[À faire]
A - D'après le texte sur les albums de rap, dans quelle salle Madlib et MF Doom se sont-ils produits en Belgique ?
B - Poursuivez le texte sur les albums de rap à partir de sa dernière ligne, dans le même style.

Madvillain Madvillainy (2004)

« Madlib aux côtés de MF Doom. Soit l’une des meilleures associations de l’Histoire du rap, sorti sur le label Stones Throw. D’un côté, les beats de malade de Madlib, de l’autre les paroles génialement abstraites de MF Doom, planqué derrière son masque de fer. C’est un disque à part, créatif, malin, peut-être parfois trop. Ils ont mis un petit temps avant de venir en Belgique. Mais quand ils sont passés finalement au VK à Molenbeek, je me souviens qu’ils ont complètement retourné la salle. C’était la folie. Si j’ai déjà vu Doom sans son masque? Oui, bien sûr, souvent. Il me l’a même déjà prêté pour que je l’essaie. »

Jeru The Damaja The Sun Rises In The East (1994)

« C’est l’époque dorée du label Payday Records, avec un disque produit quasi entièrement par DJ Premier. Jeru The Damaja réussit aussi à rendre parfaitement l’ambiance de Brooklyn de cette époque-là, dans tout ce que le coin pouvait avoir de sombre, de rude, avec des sons assez dark. Son flow correspond également bien au moment. C’est important de coller à l’époque. Je ne pourrais pas aimer aujourd’hui un mec qui rappe comme dans les années 80. Il faut que cela sonne frais et moderne, pertinent. Un mec comme MF Doom est une exception: il a une sorte de flow intemporel. Ou mieux: toujours un peu en avance. Ce mec, c’est le futur. »

Outkast ATLiens (1996)

« Le son du Sud! (Outkast vient d’Atlanta, Géorgie, ndlr). Andre 3000 et Big Boi ont réussi à créer un groove différent, unique, ce qui est une vraie force. On pourrait presque dire que ce n’est plus du hip hop. Ils partent en tout cas sur autre chose, un rap moins conventionnel. Une musique peut-être moins agressive, plus positive, un peu plus funky. Un peu plus pop aussi, mais tout en restant crédible. »

Gangstarr Hard To Earn (1994)

[Bloc de données]
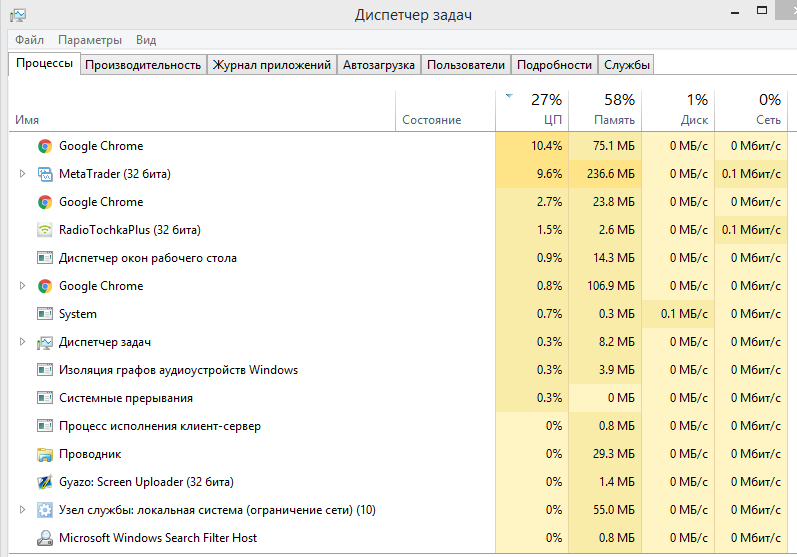Sort processes by Память column header
The image size is (797, 557).
coord(605,110)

[Réponses attendues]
A - Au VK, à Molenbeek.

B -
« Le seul disque que j’ai fait signer, par Guru. Ici aussi, on a l’impression d’entendre le son de New York. Les vidéos ont joué un grand rôle là-dedans, pour recréer l’atmosphère de l’endroit où est née cette musique. Vous pouviez voir les clips passer en boucle sur Yo! MTV raps. Quand je réécoute le disque, j’ai toujours les images en tête. »

Kendrick Lamar Good Kid, M.A.A.D City (2012)

« L’un des meilleurs disques de ces dernières années. Un véritable album avec plein d’interludes qui tiennent l’histoire ensemble. C’est également un beau compromis entre l’efficacité commerciale et le goût pour l’underground. Il raconte une expérience personnelle avec un flow génial. Quand Kendrick Lamar rappe, il réussit à raconter des choses très intenses et à faire passer des émotions qui peuvent vous donner la chair de poule. »

Nas Illmatic (1994)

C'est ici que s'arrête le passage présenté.